Model	\(\boldsymbol{K}\)	\(\boldsymbol{R^2}\)	\(\boldsymbol{R^2_{\text{adjusted}}}\)	\(\boldsymbol{R^2_{\text{adjusted}}}\) Rank
SD \(\sim\) Elevation	1	0.8087	0.7996	3
SD \(\sim\) Min.Temp	1	0.6283	0.6106	5
SD \(\sim\) Max.Temp	1	0.4131	0.3852	7
SD \(\sim\) Elevation + Min.Temp	2	0.8134	0.7948	4
SD \(\sim\) Elevation + Max.Temp	2	0.8495	0.8344	1
SD \(\sim\) Min.Temp + Max.Temp	2	0.6308	0.5939	6
SD \(\sim\) Elevation + Min.Temp + Max.Temp	3	0.8535	0.8304	2

The top adjusted R² model contained Elevation and Max.Temp and has an R² of 0.8495, so we can say that the model with Elevation and Maximum Temperature explains 84.95% percent of the variation in Snow Depth and also that this model was selected based on the \(\boldsymbol{R}^2_{\text{adjusted}}\).

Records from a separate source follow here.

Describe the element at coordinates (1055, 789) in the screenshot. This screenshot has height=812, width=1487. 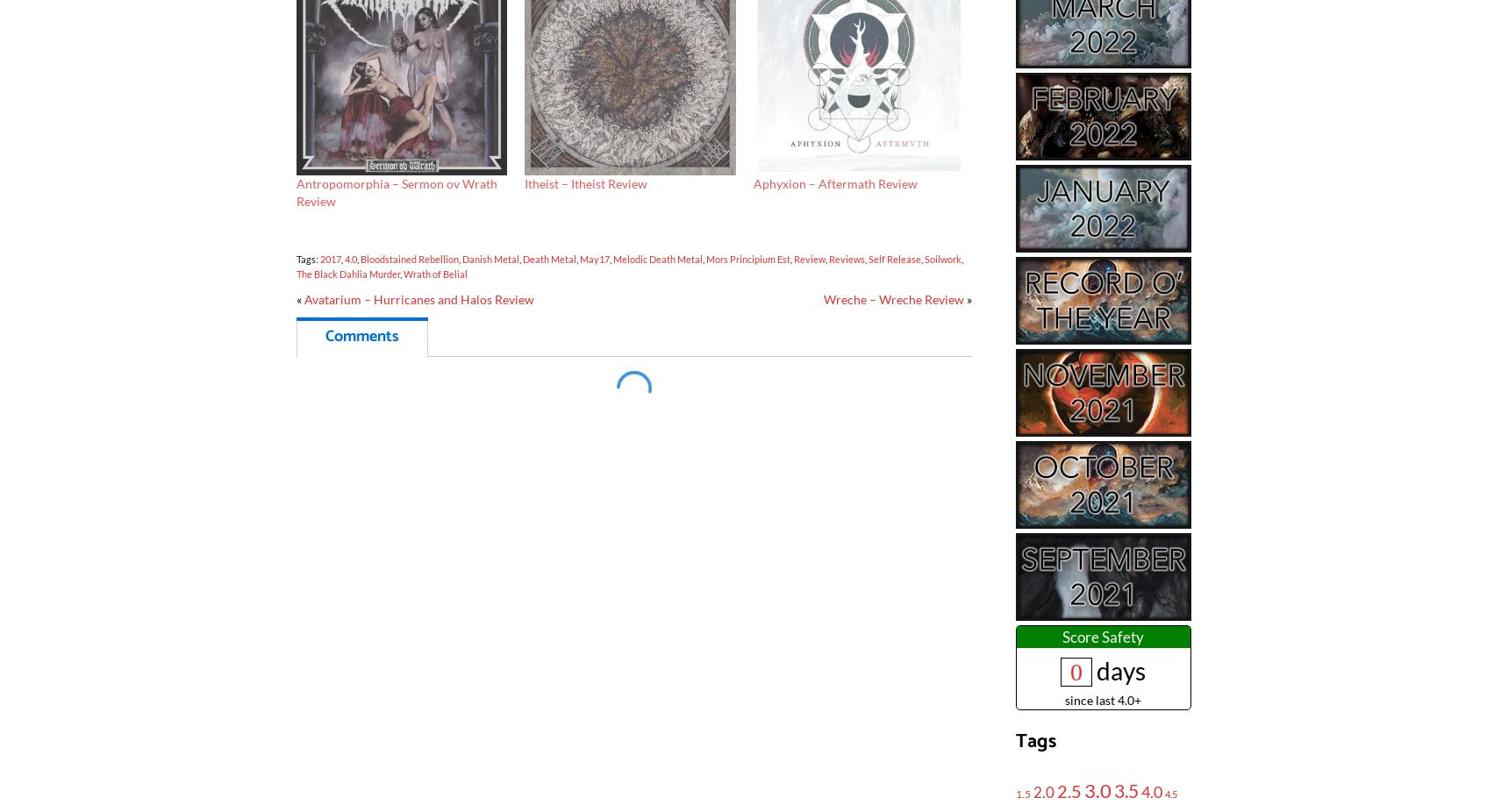
I see `'2.5'` at that location.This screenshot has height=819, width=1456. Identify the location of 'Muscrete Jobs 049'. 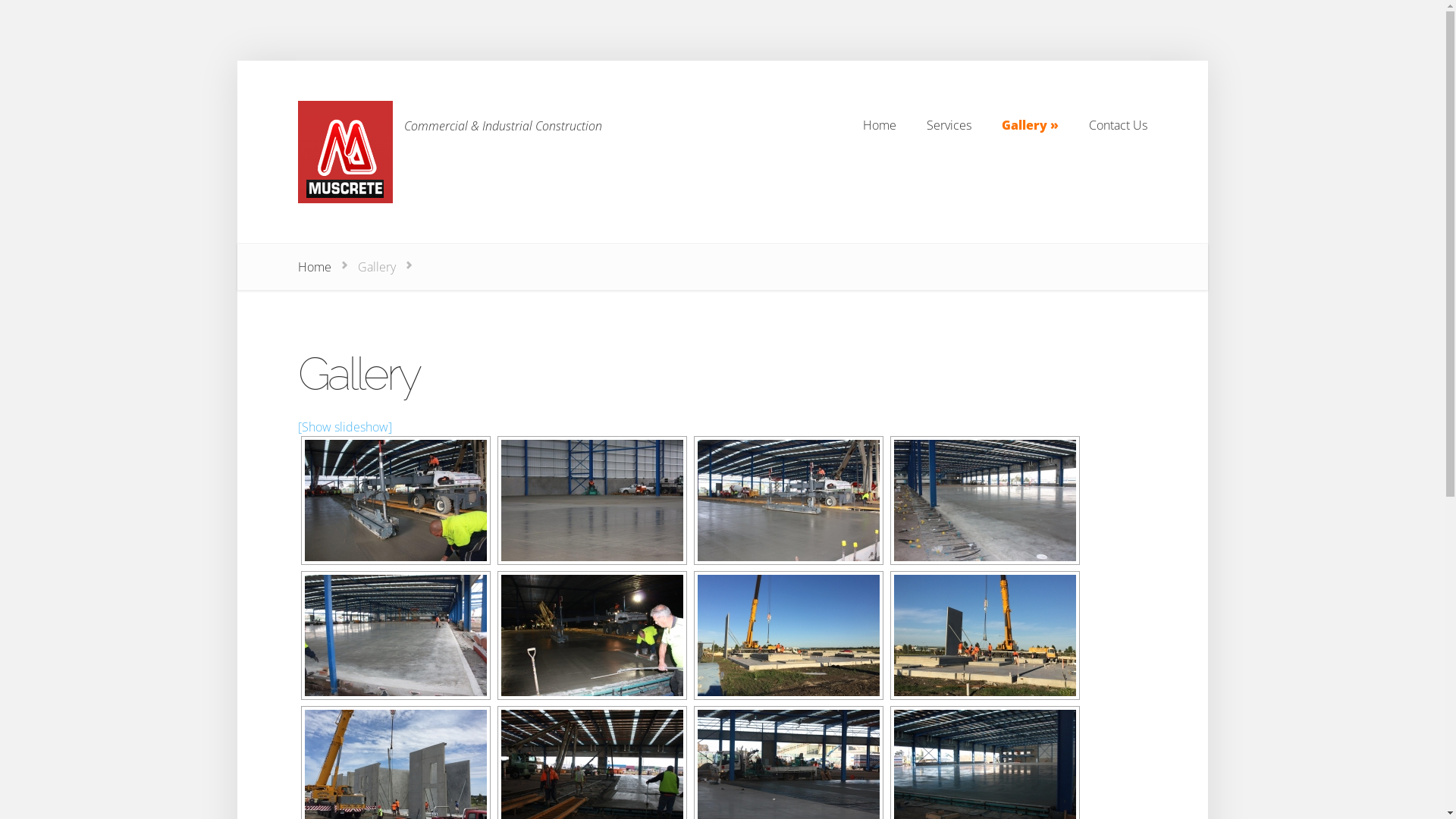
(395, 635).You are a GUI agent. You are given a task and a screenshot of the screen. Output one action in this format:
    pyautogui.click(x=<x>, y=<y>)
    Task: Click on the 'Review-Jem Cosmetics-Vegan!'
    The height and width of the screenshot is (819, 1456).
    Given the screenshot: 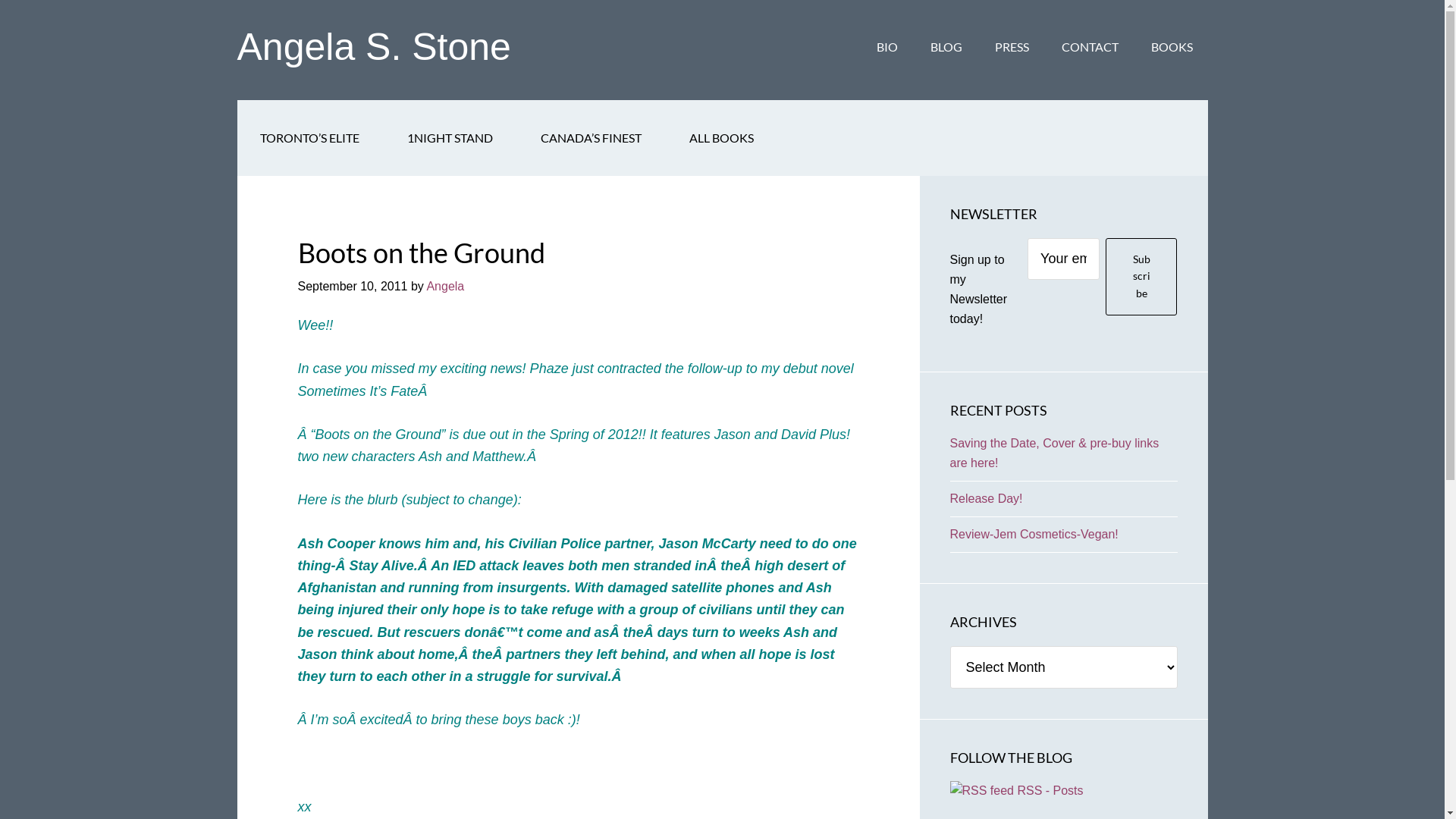 What is the action you would take?
    pyautogui.click(x=1033, y=533)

One of the important features of \(\boldsymbol{R}^2_{\text{adjusted}}\) is available in this example – adding variables often does not always increase its value even though R² does increase with any addition. In Section 8.13 we consider a competitor for this model selection criterion that may “work” a bit better and be extendable into more complicated modeling situations; that measure is called the AIC.